Portuguese PM announces fresh cuts in education and health

Passos Coelho regrets top court ruling against legality of axing workers’ benefits Conservative against raising taxes further

Portugal's Prime Minister Pedro Passos Coelho addresses the nation from his official residence at São Bento palace in Lisbon.
Portugal's Prime Minister Pedro Passos Coelho addresses the nation from his official residence at São Bento palace in Lisbon.MARIO CRUZ (EFE)

Portuguese Prime Minister Pedro Passos Coelho said Sunday that deeper cuts will have to be made in health, education, social security and at state-owned companies to make up for the 1.35 billion euros in previous reductions that the country’s Constitutional Court threw out last week.

In a nearly 15-minute televised address, Passos Coelho said he did not agree with Friday’s ruling but would respect it.

A 13-judge panel ruled that the budgetary measures which comprised cutting holiday pay for government workers and retirees, as well as reductions in unemployment and pay during sick leave, were unconstitutional as they placed an unfair extent of the austerity burden on certain sectors of society.

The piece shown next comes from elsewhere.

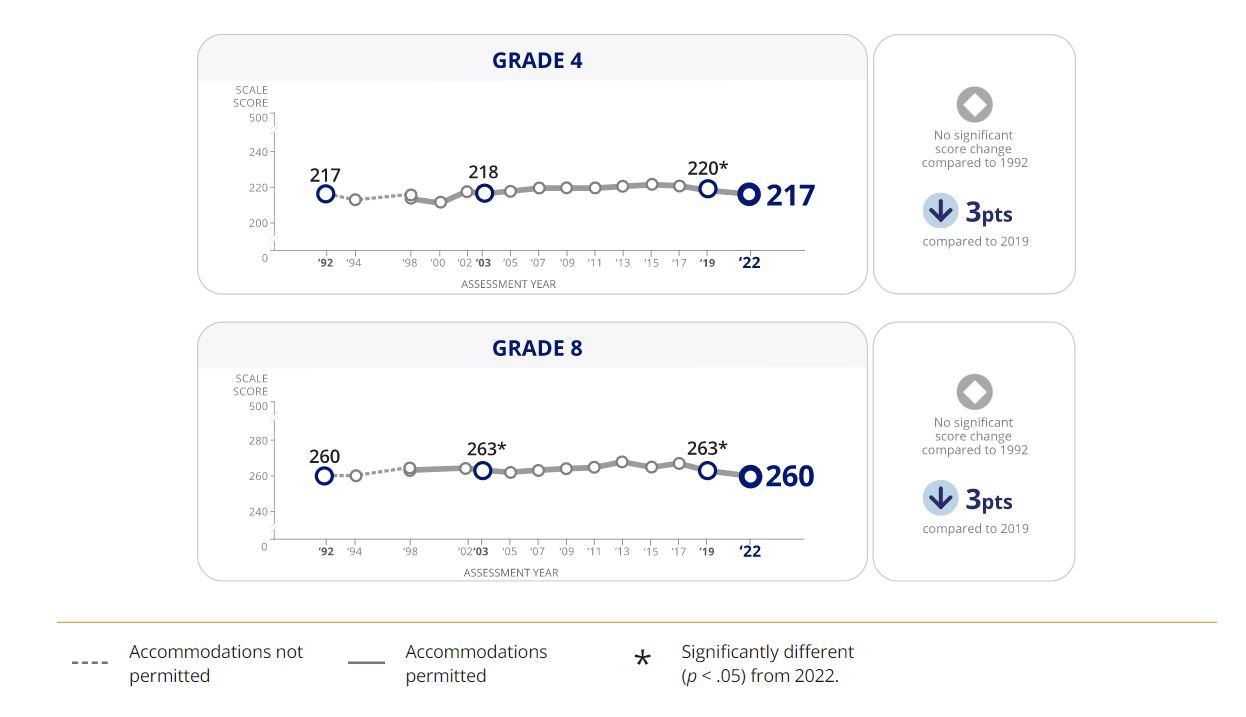The image size is (1246, 717).
Task: Click the Grade 8 gray diamond icon
Action: pyautogui.click(x=974, y=392)
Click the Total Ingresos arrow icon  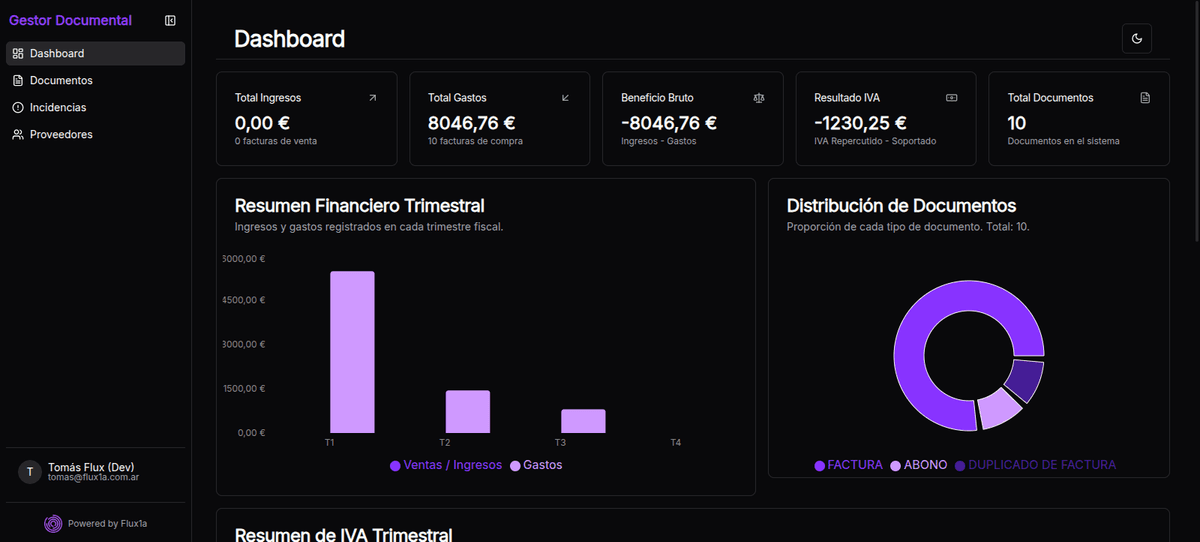coord(373,98)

“The financial emergency situation is not over,” the conservative leader said, stressing that it would not mean higher taxes.

Passos Coelho convened an emergency session of his Cabinet on Saturday to discuss the ruling. The government has said that it will respect the court’s decision while Portuguese President Aníbal Cavaco Silva reaffirmed his support for Passos Coelho’s conservative government to continue in office.

António José Seguro, the head of the opposition Socialist Party (PS), said it was time to call for new elections.

"At this time, I do not want to create more situations for the Portuguese people. However, this government is a factor of instability in our country; it created a political crisis while knowing from the start that at least two of its budget standards would be considered unconstitutional because they systematically violate the principle of equality. And this has augmented the political crisis," Seguro was quoted by the Lisbon daily Público as saying.